Arbor Network's Active Threat Level Analysis System analyzes the data traversing various "darknets", painting a global view of malicious traffic traversing the backbone networks that form the Internet's core.
(WEB HOST INDUSTRY REVIEW) — Security and network management solutions developer Arbor Networks (www.arbornetworks.com) has added geography-based IP alerting on traffic spikes from unexpected countries, and IPv6 BGP to gain unique insight into IPv6 traffic and trends to its network-wide infrastructure security and traffic-monitoring platform, Arbor Peakflow SP.
According to Arbor Networks’ Thursday announcement, Arbor Peakflow SP 5.5 includes new capabilities and reporting features, quickly alerting users to potentially malicious traffic and giving them the ability to block or rate-limit the unexpected traffic caused by a distributed denial-of-service attack.
Peakflow SP 5.5, Arbor Networks said, also provides security teams with “macro” visibility into threats across the network.
The latest release also introduces support for 4-byte Autonomous Systems Numbers, which organizations will have to inevitably move to, given that the original group of 2-byte numbers allowed for 65,536 total ASNs and the Internet continues to grow and deplete these numbers. The expansion of ASNs to 4 bytes provides a pool of more than four billion numbers.

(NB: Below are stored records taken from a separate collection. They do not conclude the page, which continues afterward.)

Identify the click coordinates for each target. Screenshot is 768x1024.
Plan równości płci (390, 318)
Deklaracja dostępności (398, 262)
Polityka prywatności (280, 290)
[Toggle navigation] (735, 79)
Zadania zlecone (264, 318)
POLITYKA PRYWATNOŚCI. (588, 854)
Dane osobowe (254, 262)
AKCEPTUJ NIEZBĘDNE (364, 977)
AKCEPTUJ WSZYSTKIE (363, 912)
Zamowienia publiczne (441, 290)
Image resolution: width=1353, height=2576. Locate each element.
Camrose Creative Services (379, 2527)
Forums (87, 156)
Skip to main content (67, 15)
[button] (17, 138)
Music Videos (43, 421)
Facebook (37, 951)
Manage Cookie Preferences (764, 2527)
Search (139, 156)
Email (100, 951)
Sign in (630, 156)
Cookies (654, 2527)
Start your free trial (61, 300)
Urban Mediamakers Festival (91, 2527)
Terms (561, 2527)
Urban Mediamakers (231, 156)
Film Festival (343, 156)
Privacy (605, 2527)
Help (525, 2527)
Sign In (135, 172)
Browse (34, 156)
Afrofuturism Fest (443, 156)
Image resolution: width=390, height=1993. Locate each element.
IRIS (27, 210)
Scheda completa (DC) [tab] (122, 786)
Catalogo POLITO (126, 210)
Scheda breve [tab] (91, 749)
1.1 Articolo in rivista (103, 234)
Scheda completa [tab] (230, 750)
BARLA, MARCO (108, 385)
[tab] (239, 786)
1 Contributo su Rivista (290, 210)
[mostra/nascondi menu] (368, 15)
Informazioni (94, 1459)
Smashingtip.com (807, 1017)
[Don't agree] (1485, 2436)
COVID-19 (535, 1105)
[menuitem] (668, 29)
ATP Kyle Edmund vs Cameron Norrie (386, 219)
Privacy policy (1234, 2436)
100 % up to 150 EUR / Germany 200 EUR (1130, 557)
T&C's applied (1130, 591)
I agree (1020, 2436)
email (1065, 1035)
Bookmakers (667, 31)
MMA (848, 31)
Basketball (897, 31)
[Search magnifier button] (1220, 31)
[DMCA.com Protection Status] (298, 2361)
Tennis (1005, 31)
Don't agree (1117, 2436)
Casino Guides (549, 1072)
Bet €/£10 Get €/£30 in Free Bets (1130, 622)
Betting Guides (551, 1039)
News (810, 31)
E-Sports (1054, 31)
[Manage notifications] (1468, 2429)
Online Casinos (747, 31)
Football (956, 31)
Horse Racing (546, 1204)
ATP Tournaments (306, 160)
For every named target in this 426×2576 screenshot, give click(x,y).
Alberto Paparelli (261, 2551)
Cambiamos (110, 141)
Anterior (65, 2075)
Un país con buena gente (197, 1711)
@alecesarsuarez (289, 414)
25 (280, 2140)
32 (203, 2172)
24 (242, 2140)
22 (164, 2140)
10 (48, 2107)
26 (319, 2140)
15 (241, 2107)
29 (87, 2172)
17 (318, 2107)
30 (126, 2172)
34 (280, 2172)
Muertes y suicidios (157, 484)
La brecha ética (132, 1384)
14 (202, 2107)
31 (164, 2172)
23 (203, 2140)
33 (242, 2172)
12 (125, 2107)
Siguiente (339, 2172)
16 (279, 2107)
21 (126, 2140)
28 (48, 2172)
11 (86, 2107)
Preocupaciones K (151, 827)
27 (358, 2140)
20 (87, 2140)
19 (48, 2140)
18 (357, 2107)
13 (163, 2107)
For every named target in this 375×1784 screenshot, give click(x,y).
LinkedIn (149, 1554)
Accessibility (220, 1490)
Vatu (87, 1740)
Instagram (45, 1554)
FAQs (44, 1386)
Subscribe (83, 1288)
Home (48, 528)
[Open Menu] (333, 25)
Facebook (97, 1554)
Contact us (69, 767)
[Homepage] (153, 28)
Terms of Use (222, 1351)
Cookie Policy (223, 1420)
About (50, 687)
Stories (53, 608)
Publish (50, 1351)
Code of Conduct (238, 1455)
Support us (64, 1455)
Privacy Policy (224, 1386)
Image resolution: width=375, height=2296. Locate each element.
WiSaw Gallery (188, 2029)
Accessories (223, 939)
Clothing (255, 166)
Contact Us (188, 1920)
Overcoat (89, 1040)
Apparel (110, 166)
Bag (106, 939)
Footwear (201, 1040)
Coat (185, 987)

“Arbor is delivering carrier-class platforms for the detection and surgical mitigation of both volumetric DDoS and application layer attacks and also from internal threats like malicious insiders and compromised hosts,” Arbor Networks chief technology officer Rob Malan said in a statement. “Firewalls, IPS and other products are key elements of an overall security strategy, but these solutions are designed to provide security functions that don’t address the issue of availability, and therefore, don’t meet the needs of today’s data center, hosting and cloud providers.”
Arbor has also introduced a standalone version of its Threat Management System, designed to protect hosting and Internet data center infrastructure from availability threats.
Prior to now, Peakflow SP and TMS had been tightly integrated, providing both visibility and real-time attack mitigation. Peakflow TMS is now available as a standalone appliance for rapid deployment and mitigation of DDoS attacks targeting hosting and Internet data center infrastructure and customers.
Multi-tenant environments such as data centers, compute clouds and hosting platforms are prime targets for DDoS attacks because they can be high-profile, and they have the potential to cause collateral damage across multiple customers, according to Arbor Networks.
Peakflow TMS addresses the issue of availability by identifying and removing network and application layer attacks without interrupting the flow of legitimate traffic, meaning that customer-facing services and data remain available while operators actively mitigate attacks.